## Passage shown
****************************************

Assisted by me (where applicable)
 
(State capacity and full name)

 

SUMMARY OF RIGHTS CONTAINED IN SECTION 58 OF THE COMPANIES ACT

 

In terms of section 58 of the Companies Act:

 

a shareholder of a company may, at any time and in accordance with the provisions of section 58 of the Companies Act, appoint any individual (including an individual who is not a shareholder) as a proxy to participate in, and speak and vote at, a shareholders’ meeting on behalf of such shareholder;
   
a proxy may delegate his / her authority to act on behalf of a shareholder to another person, subject to any restriction set out in the instrument appointing such proxy;
   
irrespective of the form of instrument used to appoint a proxy, the appointment of a proxy is suspended at any time and to the extent that the relevant shareholder chooses to act directly and in person in the exercise of any of such shareholder’s rights as a shareholder;
   
any appointment by a shareholder of a proxy is revocable, unless the form of instrument used to appoint such proxy states otherwise;
   
if an appointment of a proxy is revocable, a shareholder may revoke the proxy appointment by (i) cancelling it in writing, or making a later inconsistent appointment of a proxy and (ii) delivering a copy of the revocation instrument to the proxy and to the relevant company;
   
a proxy appointed by a shareholder is entitled to exercise, or abstain from exercising, any voting right of such shareholder without direction, except to the extent that the relevant company’s memorandum of incorporation, or the instrument appointing the proxy, provides otherwise;
   
if the instrument appointing a proxy or proxies has been delivered by a shareholder to a company, then, for so long as that appointment remains in effect, any notice that is required in terms of the Companies Act or such company’s memorandum of incorporation to be delivered to a shareholder must be delivered by such company to:

 

  the relevant shareholder; or
     
  the proxy or proxies, if the relevant shareholder has: (i) directed such company to do so, in writing and (ii) paid any reasonable fee charged by such company for doing so; and

 

 
 

 

if a company issues an invitation to its shareholders to appoint 1 (one) or more persons named by the Company as a proxy, or supplies a form of proxy instrument:

 

  the invitation must be sent to every shareholder entitled to notice of the meeting at which the proxy is intended to be exercised;
     
  the invitation or form of proxy instrument supplied by the Company must:

 

  bear a reasonably prominent summary of the rights established in section 58 of the Companies Act;
     
  contain adequate blank space, immediately preceding the name(s) of any person(s) named in it, to enable a shareholder to write the name and, if desired, an alternative name of a proxy chosen by the shareholder; and
     
  provide adequate space for the shareholder to indicate whether the appointed proxy is to vote in favour of or against any resolution(s) to be put at the meeting, or is to abstain from voting;

 

  the Company must not require that the proxy appointment be made irrevocable; and
     
  the proxy appointment remains valid only until the end of the meeting, or any adjournment thereof, at which it was intended to be used.

****************************************

## What to do
1 – The section 58 summary sets out what an invitation or form of proxy instrument supplied by the Company must do. List every one of those requirements.
2 – Use the section 58 summary to answer each question.
(a) Whom may a shareholder appoint as a proxy?
(b) What two things must a shareholder have done before a company delivers required notices to the proxy or proxies?
(c) How long does a proxy appointment remain valid when a company has invited shareholders to appoint persons it names?
3 – In the section 58 summary, rewrite the paragraph beginning "if an appointment of a proxy is revocable" as a short list of steps.

## Source data
****************************************

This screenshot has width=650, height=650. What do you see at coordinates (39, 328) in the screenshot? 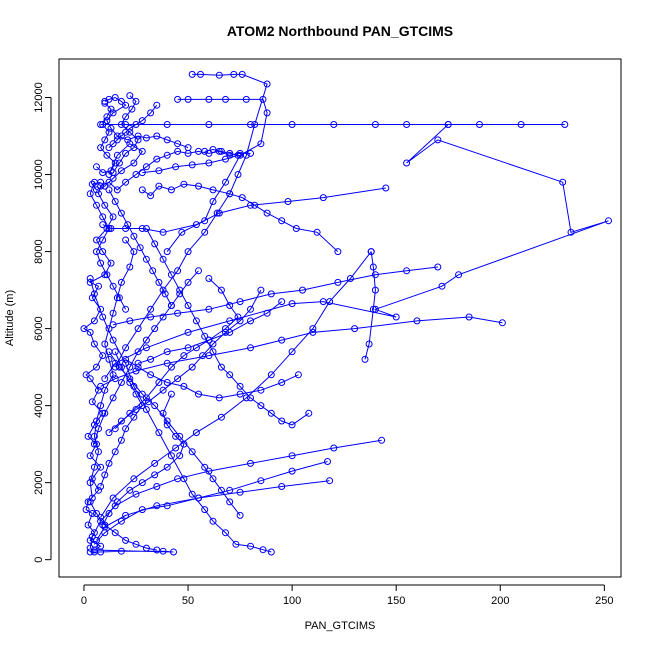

****************************************

## Exercise answers
1 –
- Bear a reasonably prominent summary of the rights established in section 58 of the Companies Act.
- Contain adequate blank space, immediately preceding the name(s) of any person(s) named in it, so a shareholder can write the name and, if desired, an alternative name of a proxy the shareholder chooses.
- Provide adequate space for the shareholder to indicate whether the appointed proxy is to vote for or against any resolution(s) to be put at the meeting, or is to abstain from voting.

2 –
(a) Any individual, including an individual who is not a shareholder.
(b) The shareholder must have directed the company in writing to do so and paid any reasonable fee the company charges for doing so.
(c) Only until the end of the meeting, or any adjournment of it, at which the appointment was intended to be used.

3 –
To revoke a revocable proxy appointment, a shareholder must:
1. Cancel it in writing, or make a later inconsistent appointment of a proxy.
2. Deliver a copy of the revocation instrument to the proxy and to the relevant company.